### EXERCISE INSTRUCTIONS
Write out, exactly and in full, the line where "Switch to list view" appears together with all lines that follow it in the entries below. Do not include pictures.

####################

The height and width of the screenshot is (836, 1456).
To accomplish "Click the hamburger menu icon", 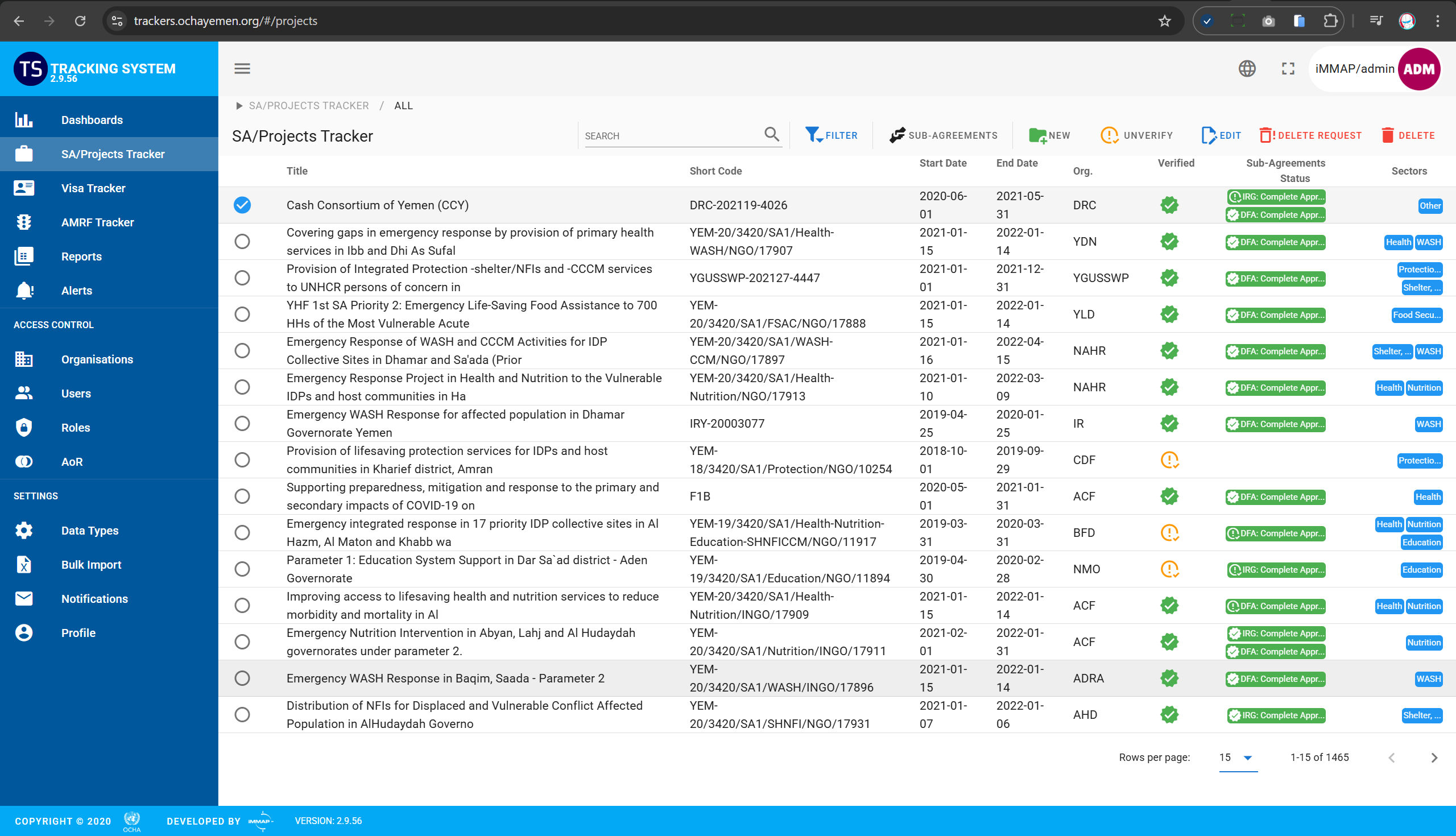I will (x=242, y=69).
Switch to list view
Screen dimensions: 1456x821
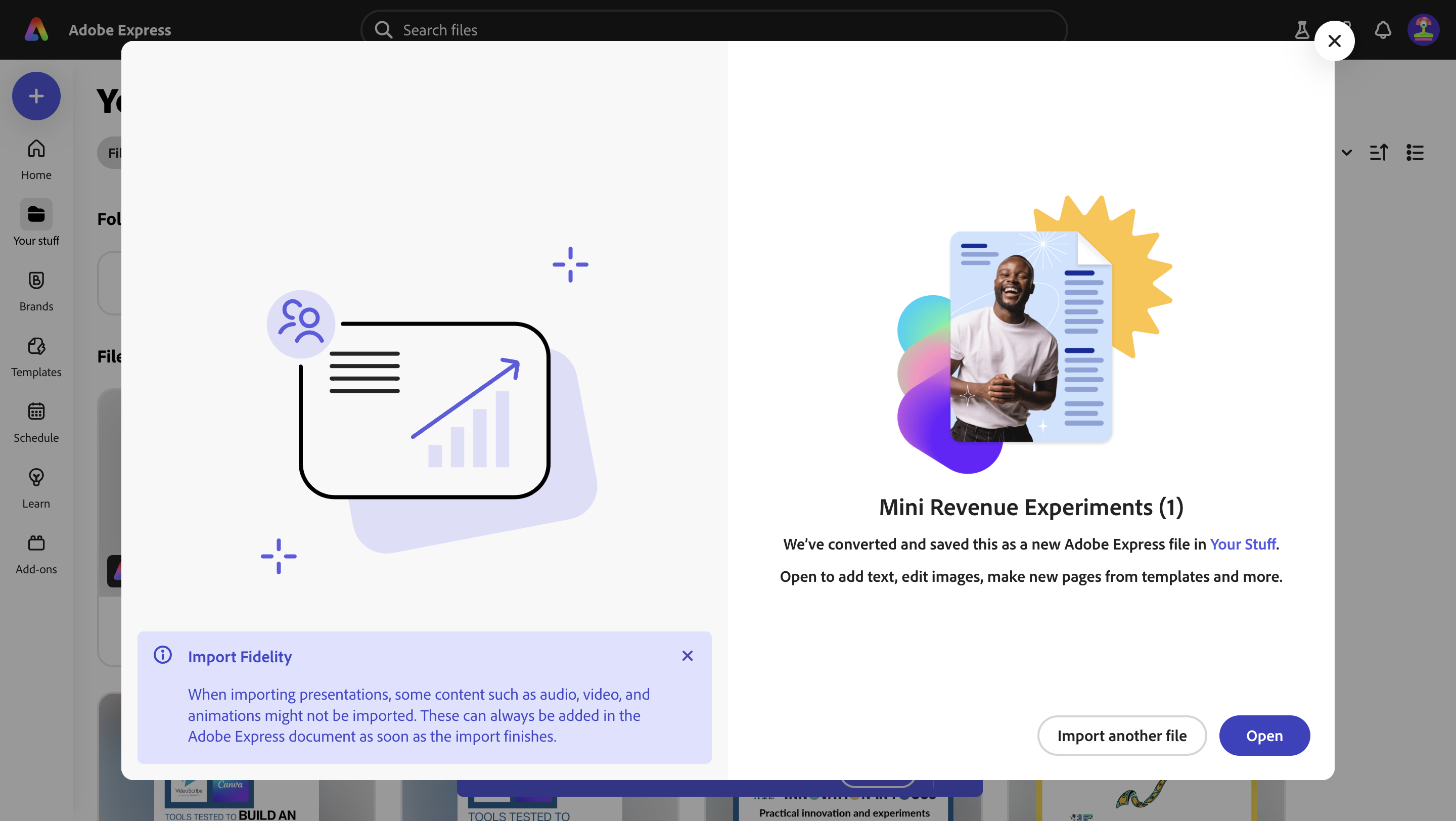coord(1415,153)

####################

### TASK RESULT
Switch to list view
Screen dimensions: 1456x821
coord(1415,153)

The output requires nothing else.